### [Exercise prompt]
Can you reproduce each of the following records word for word?

### [Exercise materials]
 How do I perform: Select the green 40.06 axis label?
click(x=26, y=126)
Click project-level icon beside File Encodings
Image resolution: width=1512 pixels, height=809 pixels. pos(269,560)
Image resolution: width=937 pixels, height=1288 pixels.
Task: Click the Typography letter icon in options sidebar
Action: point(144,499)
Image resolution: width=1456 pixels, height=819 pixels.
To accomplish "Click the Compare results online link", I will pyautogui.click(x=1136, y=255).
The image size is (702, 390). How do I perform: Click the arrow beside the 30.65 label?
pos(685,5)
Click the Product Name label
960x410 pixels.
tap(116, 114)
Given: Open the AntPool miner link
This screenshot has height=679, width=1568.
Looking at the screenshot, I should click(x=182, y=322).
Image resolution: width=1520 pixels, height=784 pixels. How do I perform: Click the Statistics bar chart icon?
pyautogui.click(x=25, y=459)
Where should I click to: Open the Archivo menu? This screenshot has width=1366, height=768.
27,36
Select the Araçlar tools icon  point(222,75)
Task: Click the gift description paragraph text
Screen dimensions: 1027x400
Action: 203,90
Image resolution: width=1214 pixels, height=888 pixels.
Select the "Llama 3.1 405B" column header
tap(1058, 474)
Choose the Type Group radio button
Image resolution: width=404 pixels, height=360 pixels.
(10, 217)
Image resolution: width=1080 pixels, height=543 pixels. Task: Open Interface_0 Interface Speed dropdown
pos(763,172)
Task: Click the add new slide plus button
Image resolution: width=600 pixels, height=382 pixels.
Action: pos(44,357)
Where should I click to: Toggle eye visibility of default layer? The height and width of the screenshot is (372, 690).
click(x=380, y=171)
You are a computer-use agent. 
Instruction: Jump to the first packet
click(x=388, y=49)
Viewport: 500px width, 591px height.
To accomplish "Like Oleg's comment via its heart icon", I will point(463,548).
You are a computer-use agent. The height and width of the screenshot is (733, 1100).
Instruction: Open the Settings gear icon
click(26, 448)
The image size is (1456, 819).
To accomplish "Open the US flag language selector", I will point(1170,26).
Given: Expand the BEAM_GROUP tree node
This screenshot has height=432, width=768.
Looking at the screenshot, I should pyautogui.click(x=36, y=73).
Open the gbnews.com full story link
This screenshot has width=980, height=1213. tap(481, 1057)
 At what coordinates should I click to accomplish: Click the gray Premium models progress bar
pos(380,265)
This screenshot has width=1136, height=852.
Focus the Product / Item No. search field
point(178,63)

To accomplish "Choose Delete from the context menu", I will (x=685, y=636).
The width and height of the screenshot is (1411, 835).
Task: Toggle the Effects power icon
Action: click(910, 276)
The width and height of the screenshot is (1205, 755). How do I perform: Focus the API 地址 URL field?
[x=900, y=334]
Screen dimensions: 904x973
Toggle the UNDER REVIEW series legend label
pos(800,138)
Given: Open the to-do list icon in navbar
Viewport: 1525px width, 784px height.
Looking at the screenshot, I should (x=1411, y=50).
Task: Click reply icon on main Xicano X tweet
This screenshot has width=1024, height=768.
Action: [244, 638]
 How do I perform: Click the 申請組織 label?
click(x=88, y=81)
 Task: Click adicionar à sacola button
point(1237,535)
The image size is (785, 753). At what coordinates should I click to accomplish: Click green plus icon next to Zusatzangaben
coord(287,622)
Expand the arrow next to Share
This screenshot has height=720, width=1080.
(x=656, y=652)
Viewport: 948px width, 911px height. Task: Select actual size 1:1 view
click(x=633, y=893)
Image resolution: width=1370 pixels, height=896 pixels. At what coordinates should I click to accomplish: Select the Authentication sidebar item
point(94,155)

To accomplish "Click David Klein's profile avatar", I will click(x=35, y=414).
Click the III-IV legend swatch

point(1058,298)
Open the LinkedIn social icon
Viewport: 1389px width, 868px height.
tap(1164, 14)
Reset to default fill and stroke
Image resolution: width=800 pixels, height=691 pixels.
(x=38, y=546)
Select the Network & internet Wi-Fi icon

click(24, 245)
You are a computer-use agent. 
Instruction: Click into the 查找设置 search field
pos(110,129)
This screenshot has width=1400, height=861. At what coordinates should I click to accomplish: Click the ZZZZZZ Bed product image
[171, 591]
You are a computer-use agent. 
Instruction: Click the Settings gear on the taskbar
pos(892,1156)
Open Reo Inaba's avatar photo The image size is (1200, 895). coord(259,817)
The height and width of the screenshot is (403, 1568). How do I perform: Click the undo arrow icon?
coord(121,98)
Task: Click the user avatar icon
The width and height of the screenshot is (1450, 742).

### [Solution to this task]
 How do I perform: Select the green 40.06 axis label?
click(x=26, y=126)
Click project-level icon beside File Encodings
Image resolution: width=1512 pixels, height=809 pixels. pos(269,560)
Image resolution: width=937 pixels, height=1288 pixels.
Task: Click the Typography letter icon in options sidebar
Action: point(144,499)
Image resolution: width=1456 pixels, height=819 pixels.
To accomplish "Click the Compare results online link", I will pyautogui.click(x=1136, y=255).
The image size is (702, 390). How do I perform: Click the arrow beside the 30.65 label?
pos(685,5)
Click the Product Name label
960x410 pixels.
tap(116, 114)
Given: Open the AntPool miner link
This screenshot has height=679, width=1568.
Looking at the screenshot, I should click(x=182, y=322).
Image resolution: width=1520 pixels, height=784 pixels. How do I perform: Click the Statistics bar chart icon?
pyautogui.click(x=25, y=459)
Where should I click to: Open the Archivo menu? This screenshot has width=1366, height=768.
27,36
Select the Araçlar tools icon  point(222,75)
Task: Click the gift description paragraph text
Screen dimensions: 1027x400
Action: 203,90
Image resolution: width=1214 pixels, height=888 pixels.
Select the "Llama 3.1 405B" column header
tap(1058, 474)
Choose the Type Group radio button
Image resolution: width=404 pixels, height=360 pixels.
(10, 217)
Image resolution: width=1080 pixels, height=543 pixels. Task: Open Interface_0 Interface Speed dropdown
pos(763,172)
Task: Click the add new slide plus button
Image resolution: width=600 pixels, height=382 pixels.
Action: pos(44,357)
Where should I click to: Toggle eye visibility of default layer? The height and width of the screenshot is (372, 690).
click(x=380, y=171)
You are a computer-use agent. 
Instruction: Jump to the first packet
click(x=388, y=49)
Viewport: 500px width, 591px height.
To accomplish "Like Oleg's comment via its heart icon", I will point(463,548).
You are a computer-use agent. The height and width of the screenshot is (733, 1100).
Instruction: Open the Settings gear icon
click(26, 448)
The image size is (1456, 819).
To accomplish "Open the US flag language selector", I will point(1170,26).
Given: Expand the BEAM_GROUP tree node
This screenshot has height=432, width=768.
Looking at the screenshot, I should pyautogui.click(x=36, y=73).
Open the gbnews.com full story link
This screenshot has width=980, height=1213. tap(481, 1057)
 At what coordinates should I click to accomplish: Click the gray Premium models progress bar
pos(380,265)
This screenshot has width=1136, height=852.
Focus the Product / Item No. search field
point(178,63)

To accomplish "Choose Delete from the context menu", I will (x=685, y=636).
The width and height of the screenshot is (1411, 835).
Task: Toggle the Effects power icon
Action: click(910, 276)
The width and height of the screenshot is (1205, 755). How do I perform: Focus the API 地址 URL field?
[x=900, y=334]
Screen dimensions: 904x973
Toggle the UNDER REVIEW series legend label
pos(800,138)
Given: Open the to-do list icon in navbar
Viewport: 1525px width, 784px height.
Looking at the screenshot, I should (x=1411, y=50).
Task: Click reply icon on main Xicano X tweet
This screenshot has width=1024, height=768.
Action: [244, 638]
 How do I perform: Click the 申請組織 label?
click(x=88, y=81)
 Task: Click adicionar à sacola button
point(1237,535)
The image size is (785, 753). At what coordinates should I click to accomplish: Click green plus icon next to Zusatzangaben
coord(287,622)
Expand the arrow next to Share
This screenshot has height=720, width=1080.
(x=656, y=652)
Viewport: 948px width, 911px height. Task: Select actual size 1:1 view
click(x=633, y=893)
Image resolution: width=1370 pixels, height=896 pixels. At what coordinates should I click to accomplish: Select the Authentication sidebar item
point(94,155)

To accomplish "Click David Klein's profile avatar", I will click(x=35, y=414).
Click the III-IV legend swatch

point(1058,298)
Open the LinkedIn social icon
Viewport: 1389px width, 868px height.
tap(1164, 14)
Reset to default fill and stroke
Image resolution: width=800 pixels, height=691 pixels.
(x=38, y=546)
Select the Network & internet Wi-Fi icon

click(24, 245)
You are a computer-use agent. 
Instruction: Click into the 查找设置 search field
pos(110,129)
This screenshot has width=1400, height=861. At what coordinates should I click to accomplish: Click the ZZZZZZ Bed product image
[171, 591]
You are a computer-use agent. 
Instruction: Click the Settings gear on the taskbar
pos(892,1156)
Open Reo Inaba's avatar photo The image size is (1200, 895). coord(259,817)
The height and width of the screenshot is (403, 1568). How do I perform: Click the undo arrow icon?
coord(121,98)
Task: Click the user avatar icon
The width and height of the screenshot is (1450, 742).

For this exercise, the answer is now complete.